Il Collegio condivide pienamente il contenuto della sopra riportata relazione e, quindi, accoglie il secondo motivo di ricorso e dichiara inammissibile il primo, cassa l’impugnata sentenza e rinvia alla Corte di Appello di Lecce in diversa composizione anche per le spese del presente giudizio.

Non sussistono i presupposti per il versamento, da parte della ricorrente dell’ulteriore importo a titolo di contributo unificato, previsto dal D.P.R. 30 maggio, art. 13, comma 1 quater, introdotto dalla L. 24 dicembre 2012, n. 228, art. 1, comma 17 (legge di stabilità 2013). Tale disposizione trova applicazione ai procedimenti iniziati in data successiva al 30 gennaio 2013, quale quello in esame, avuto riguardo al momento in cui la notifica del ricorso si è perfezionata, con la ricezione dell’atto da parte del destinatario (Sezioni Unite, sent. n. 3774 del 18 febbraio 2014). Inoltre, il presupposto di insorgenza dell’obbligo del versamento, per il ricorrente, di un ulteriore importo a titolo di contributo unificato, ai sensi del D.P.R. 30 maggio 2002, n. 115, art. 13, comma 1 quater, nel testo introdotto dalla L. 24 dicembre 2012, n. 228, art. 1, comma 17, non è collegato alla condanna alle spese, ma al fatto oggettivo del rigetto integrale o della definizione in rito, negativa per l’impugnante, del gravame (Cass. n. 10306 del 13 maggio 2014).

P.Q.M.

La Corte accoglie il secondo motivo di ricorso, dichiara inammissibile il primo, cassa l’impugnata sentenza e rinvia alla Corte di Appello di Lecce in diversa composizione anche per le spese del presente giudizio.

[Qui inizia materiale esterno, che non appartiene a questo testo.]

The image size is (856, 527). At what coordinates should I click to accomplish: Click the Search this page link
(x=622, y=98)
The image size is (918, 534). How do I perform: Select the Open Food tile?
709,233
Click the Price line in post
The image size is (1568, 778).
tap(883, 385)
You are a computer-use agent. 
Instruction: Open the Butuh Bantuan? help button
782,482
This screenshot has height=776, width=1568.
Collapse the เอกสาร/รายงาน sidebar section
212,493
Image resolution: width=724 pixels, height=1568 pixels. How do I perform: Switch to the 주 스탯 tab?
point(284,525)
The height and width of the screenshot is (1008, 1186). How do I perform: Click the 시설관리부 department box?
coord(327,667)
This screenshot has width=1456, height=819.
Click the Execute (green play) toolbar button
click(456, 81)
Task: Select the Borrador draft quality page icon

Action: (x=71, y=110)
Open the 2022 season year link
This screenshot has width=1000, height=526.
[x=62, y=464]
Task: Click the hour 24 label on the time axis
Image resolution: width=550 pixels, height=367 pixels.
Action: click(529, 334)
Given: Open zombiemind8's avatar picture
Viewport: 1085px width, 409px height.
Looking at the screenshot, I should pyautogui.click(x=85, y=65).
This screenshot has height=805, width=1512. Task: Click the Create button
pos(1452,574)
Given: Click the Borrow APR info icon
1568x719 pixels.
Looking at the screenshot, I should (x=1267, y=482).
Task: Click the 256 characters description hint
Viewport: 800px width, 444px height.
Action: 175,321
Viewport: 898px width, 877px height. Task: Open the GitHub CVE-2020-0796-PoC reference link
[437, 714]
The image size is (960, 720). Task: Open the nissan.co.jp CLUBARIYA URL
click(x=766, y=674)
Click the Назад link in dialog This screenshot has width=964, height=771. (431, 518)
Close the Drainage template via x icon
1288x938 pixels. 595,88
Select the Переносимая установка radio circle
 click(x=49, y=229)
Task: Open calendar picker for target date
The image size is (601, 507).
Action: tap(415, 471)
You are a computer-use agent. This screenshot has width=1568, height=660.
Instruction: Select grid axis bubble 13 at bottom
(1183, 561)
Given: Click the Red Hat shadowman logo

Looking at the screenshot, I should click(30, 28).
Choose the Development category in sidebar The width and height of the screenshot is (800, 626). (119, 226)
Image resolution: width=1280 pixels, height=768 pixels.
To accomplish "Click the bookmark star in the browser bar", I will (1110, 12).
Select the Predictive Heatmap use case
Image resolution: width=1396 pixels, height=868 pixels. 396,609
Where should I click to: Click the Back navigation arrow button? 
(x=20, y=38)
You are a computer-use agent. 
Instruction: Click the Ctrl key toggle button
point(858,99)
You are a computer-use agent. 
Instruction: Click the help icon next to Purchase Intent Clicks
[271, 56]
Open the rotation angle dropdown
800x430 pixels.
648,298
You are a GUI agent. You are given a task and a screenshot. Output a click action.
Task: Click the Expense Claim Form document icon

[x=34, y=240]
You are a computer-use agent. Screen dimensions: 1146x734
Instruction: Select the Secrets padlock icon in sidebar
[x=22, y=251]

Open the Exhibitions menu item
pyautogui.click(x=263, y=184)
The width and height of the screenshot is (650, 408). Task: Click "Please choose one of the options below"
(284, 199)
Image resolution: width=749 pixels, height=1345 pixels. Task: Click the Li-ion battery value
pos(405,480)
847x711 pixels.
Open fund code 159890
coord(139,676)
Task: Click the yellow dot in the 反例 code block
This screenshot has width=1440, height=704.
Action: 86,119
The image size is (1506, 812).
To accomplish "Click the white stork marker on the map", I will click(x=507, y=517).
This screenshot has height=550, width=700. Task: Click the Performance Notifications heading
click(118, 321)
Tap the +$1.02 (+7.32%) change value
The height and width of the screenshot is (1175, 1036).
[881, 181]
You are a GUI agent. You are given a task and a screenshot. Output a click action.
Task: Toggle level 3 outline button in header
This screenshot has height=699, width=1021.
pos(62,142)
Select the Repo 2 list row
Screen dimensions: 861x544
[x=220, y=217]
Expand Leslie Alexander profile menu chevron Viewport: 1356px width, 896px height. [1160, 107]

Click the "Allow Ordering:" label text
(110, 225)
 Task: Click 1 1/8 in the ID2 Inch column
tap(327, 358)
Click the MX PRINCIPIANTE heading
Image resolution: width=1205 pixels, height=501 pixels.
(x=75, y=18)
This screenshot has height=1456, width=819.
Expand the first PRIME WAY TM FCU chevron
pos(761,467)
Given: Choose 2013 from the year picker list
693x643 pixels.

Ai sensi del D.P.R. n. 115 del 2002, art. 13, comma 1 quater, dà atto della non sussistenza dei presupposti per il versamento da parte della ricorrente dell’ulteriore importo a titolo di contributo unificato pari a quello dovuto per il ricorso a norma dello stesso art. 13, comma 1 bis.

Così deciso in Roma, il 9 giugno 2016.